Proposed legislation to implement the government’s Telecommunications Sector Security Reforms (TSSR) has received bipartisan support.
The Parliamentary Joint Committee on Intelligence and Security (PJCIS) today released its report on the Telecommunications and Other Legislation Amendment Bill 2016, which will create a formal obligation for carriers/carriage service providers (C/CSPs) to protect their networks from threats such as espionage, sabotage and foreign interference.
The TSSR regime would also require telcos to notify the government of key changes to their services or systems that could affect security — and give the attorney-general the power to direct them to do or refrain from doing a specified thing that may impact network security.
For example a telco may need to advise the government of plans to provide new services or enter outsourcing arrangements.
The PJCIS report recommends the bill be passed, subject to a number of other recommendations being implemented including that the committee review the impact of the legislation within three years of it the TSSR regime becoming law.
The committee recommended a number of changes to the TSSR guidelines (PDF) produced by the Attorney-General’s Department, to clarify, for example, the obligations imposed on companies providing over-the-top (OTT) services or cloud services leveraging telecommunications infrastructure.
The guidelines should also provide details on the kinds of changes to network infrastructure that would not require notifying the government, the report said.

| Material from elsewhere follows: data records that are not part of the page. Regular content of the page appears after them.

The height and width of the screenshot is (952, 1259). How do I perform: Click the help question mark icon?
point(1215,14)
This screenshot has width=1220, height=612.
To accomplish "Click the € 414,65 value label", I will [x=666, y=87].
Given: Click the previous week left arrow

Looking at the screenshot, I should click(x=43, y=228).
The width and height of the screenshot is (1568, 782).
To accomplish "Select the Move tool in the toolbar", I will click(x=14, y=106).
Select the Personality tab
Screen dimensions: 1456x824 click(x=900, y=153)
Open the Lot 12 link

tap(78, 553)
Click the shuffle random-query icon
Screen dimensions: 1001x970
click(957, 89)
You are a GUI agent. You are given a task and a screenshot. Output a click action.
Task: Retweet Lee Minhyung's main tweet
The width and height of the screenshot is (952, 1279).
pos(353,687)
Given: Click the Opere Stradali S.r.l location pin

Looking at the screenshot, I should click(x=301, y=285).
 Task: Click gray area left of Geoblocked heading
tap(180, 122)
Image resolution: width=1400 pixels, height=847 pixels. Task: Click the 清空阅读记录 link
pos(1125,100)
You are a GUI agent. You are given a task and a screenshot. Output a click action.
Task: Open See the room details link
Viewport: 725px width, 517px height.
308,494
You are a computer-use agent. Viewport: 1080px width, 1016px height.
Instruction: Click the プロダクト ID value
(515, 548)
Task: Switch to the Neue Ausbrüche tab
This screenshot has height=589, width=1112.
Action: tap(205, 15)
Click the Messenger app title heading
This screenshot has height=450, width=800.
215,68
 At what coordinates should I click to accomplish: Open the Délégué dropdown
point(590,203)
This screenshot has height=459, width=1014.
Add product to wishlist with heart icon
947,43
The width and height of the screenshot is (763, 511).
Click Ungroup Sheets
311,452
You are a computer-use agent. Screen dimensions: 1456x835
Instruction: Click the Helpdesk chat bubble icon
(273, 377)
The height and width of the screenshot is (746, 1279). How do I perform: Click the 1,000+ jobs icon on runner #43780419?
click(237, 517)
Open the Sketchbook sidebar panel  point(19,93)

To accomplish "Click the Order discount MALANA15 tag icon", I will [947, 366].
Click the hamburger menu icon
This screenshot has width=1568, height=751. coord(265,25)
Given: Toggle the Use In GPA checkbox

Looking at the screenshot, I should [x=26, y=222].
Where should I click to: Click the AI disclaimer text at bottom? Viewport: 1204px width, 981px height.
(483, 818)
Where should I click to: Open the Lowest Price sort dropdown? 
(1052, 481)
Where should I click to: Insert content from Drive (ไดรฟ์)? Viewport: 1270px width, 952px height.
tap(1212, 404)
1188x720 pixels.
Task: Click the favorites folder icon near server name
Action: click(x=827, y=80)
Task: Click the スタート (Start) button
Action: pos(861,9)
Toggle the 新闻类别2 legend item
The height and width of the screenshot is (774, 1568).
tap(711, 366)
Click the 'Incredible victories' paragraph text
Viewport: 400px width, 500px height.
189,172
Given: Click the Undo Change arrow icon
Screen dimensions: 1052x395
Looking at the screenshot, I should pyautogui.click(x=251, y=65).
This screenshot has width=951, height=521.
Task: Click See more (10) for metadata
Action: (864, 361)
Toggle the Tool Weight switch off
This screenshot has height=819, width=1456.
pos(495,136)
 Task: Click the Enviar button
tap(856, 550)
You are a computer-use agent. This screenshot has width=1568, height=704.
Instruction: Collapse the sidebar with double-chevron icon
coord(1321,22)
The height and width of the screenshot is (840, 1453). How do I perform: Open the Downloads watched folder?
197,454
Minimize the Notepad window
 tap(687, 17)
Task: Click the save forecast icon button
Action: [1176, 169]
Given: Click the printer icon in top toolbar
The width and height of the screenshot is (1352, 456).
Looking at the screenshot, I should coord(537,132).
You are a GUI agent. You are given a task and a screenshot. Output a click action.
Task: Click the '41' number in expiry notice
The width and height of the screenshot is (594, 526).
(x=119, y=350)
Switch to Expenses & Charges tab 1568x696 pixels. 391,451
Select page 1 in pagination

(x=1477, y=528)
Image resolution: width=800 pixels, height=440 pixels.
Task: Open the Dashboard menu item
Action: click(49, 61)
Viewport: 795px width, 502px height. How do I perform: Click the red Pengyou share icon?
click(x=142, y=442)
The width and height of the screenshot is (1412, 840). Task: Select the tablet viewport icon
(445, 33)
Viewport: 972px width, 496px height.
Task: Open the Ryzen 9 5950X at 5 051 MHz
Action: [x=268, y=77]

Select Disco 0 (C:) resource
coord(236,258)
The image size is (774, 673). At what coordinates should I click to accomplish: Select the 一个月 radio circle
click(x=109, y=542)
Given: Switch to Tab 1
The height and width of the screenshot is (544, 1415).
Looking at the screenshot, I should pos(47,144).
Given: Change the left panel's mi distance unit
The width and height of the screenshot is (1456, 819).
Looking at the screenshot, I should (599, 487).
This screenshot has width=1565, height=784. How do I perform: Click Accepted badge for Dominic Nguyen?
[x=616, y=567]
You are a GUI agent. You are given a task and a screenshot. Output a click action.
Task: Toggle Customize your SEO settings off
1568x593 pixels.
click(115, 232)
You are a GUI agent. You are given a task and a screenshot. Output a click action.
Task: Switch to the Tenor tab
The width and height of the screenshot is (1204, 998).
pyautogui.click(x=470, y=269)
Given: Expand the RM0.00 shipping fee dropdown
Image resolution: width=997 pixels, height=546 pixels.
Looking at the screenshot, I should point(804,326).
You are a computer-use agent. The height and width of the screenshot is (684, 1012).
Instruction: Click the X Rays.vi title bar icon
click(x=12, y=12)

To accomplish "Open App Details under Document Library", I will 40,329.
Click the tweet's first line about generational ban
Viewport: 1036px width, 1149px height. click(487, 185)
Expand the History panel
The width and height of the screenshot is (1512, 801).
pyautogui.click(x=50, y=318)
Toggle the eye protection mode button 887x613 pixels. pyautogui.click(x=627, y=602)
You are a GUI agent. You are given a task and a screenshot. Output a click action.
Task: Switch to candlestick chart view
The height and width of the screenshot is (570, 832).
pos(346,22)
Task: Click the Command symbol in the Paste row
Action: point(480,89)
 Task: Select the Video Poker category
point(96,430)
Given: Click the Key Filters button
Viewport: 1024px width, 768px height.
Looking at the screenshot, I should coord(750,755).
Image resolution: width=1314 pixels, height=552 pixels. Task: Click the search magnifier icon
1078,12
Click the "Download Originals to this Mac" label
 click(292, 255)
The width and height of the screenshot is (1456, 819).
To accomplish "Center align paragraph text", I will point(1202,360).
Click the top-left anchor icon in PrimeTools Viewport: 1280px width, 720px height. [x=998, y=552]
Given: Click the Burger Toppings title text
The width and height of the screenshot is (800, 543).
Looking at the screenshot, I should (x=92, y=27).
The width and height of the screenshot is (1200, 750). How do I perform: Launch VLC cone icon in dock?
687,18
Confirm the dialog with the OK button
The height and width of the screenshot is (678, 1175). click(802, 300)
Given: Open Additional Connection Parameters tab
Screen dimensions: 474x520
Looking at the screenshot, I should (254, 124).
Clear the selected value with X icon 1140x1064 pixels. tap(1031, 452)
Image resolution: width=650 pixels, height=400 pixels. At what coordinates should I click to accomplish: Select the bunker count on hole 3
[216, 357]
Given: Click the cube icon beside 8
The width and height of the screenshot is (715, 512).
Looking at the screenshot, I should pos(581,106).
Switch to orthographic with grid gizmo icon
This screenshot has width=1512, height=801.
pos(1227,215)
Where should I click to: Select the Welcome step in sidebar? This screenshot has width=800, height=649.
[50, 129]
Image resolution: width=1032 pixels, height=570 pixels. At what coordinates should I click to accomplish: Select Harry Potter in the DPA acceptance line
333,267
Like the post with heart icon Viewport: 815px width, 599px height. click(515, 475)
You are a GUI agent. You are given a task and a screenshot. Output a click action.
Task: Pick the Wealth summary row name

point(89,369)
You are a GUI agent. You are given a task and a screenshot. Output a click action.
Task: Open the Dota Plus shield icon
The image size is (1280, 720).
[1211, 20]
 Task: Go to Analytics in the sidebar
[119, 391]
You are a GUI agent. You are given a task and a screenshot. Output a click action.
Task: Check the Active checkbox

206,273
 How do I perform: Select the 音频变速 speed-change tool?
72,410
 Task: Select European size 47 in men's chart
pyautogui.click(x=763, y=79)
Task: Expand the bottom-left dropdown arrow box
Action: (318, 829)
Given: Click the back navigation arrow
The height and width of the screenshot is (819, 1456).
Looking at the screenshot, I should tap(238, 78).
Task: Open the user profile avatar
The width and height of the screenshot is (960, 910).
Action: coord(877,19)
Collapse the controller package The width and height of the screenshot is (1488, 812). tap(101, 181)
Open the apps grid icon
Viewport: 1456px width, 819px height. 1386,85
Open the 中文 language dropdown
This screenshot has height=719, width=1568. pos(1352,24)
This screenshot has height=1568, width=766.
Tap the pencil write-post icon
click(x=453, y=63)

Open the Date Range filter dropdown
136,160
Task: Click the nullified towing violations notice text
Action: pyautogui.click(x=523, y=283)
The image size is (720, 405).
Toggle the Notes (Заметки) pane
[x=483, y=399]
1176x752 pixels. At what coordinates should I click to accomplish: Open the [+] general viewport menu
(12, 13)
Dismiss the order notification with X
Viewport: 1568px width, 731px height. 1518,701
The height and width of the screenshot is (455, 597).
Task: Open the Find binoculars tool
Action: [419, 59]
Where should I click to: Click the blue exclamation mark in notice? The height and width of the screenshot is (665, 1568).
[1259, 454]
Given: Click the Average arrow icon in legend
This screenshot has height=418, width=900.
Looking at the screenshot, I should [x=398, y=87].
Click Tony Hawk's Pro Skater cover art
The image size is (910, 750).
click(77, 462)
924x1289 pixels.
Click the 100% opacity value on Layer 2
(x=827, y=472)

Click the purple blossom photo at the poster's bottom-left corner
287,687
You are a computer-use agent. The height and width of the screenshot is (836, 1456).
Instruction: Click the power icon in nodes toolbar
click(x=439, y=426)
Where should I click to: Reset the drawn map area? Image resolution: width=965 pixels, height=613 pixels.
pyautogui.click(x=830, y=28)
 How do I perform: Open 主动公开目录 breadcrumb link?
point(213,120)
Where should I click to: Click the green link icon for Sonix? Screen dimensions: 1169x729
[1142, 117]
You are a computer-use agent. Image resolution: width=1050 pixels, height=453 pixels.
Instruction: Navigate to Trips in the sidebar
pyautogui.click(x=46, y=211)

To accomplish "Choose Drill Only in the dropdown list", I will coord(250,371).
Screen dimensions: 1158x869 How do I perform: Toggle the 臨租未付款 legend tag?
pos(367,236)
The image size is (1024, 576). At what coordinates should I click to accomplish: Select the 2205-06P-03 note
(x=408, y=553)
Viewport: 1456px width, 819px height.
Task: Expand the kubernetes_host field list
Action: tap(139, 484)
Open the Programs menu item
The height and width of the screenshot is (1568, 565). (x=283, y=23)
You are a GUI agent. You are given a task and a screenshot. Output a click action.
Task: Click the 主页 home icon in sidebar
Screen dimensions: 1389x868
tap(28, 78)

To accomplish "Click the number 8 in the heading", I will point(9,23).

In addition, an annual report on the operation of the legislation should be presented to parliament.
“We always prefer to have amendments captured in the legislation itself, rather than in guidelines, but the PJCIS has done an excellent job of highlighting to government the remaining weaknesses in the legislation, and government should accept the recommendations,” said Communications Alliance CEO John Stanton.
The proposed legislation has met with a less-than-enthusiastic reception within the telecommunications sector, which in recent years has already had to deal with the regulatory burden of the data retention regime.
The bill went through multiple iterations of the bill before it was introduced in the Senate in November.
In a submission to the inquiry, the Australian Industry Group (Ai Group), the Australian Information Industry Association (AIIA), the Australian Mobile Telecommunications Association (AMTA), and Communications Alliance argued that the legislation was “too discretionary and vague and is lacking two-way cooperation and information, thereby imposing substantial costs, uncertainty and regulatory risk onto the entities proposed to be regulated”.
“The legislation is an over-reach and an unnecessary imposition of inflexible black-letter law when a more flexible, proactive, informative and collaborative approach (as is being implemented in other jurisdictions) would be more effective in protecting Australia’s telecommunications infrastructure,” the organisations said.
One specific criticism was that telcos could be forced to undertake expensive retrofitting of aging infrastructure — because the bill draws no distinction between existing or relatively new networks or facilities and older infrastructure.
The PJCIS acknowledged the concern that “the powers in the Bill could be potentially used to compel companies to retrofit existing systems at a significant cost to those companies.”
However, the committee rejected the industry’s idea of a sunset clause on the power for the government to issue a direction for network retrofit.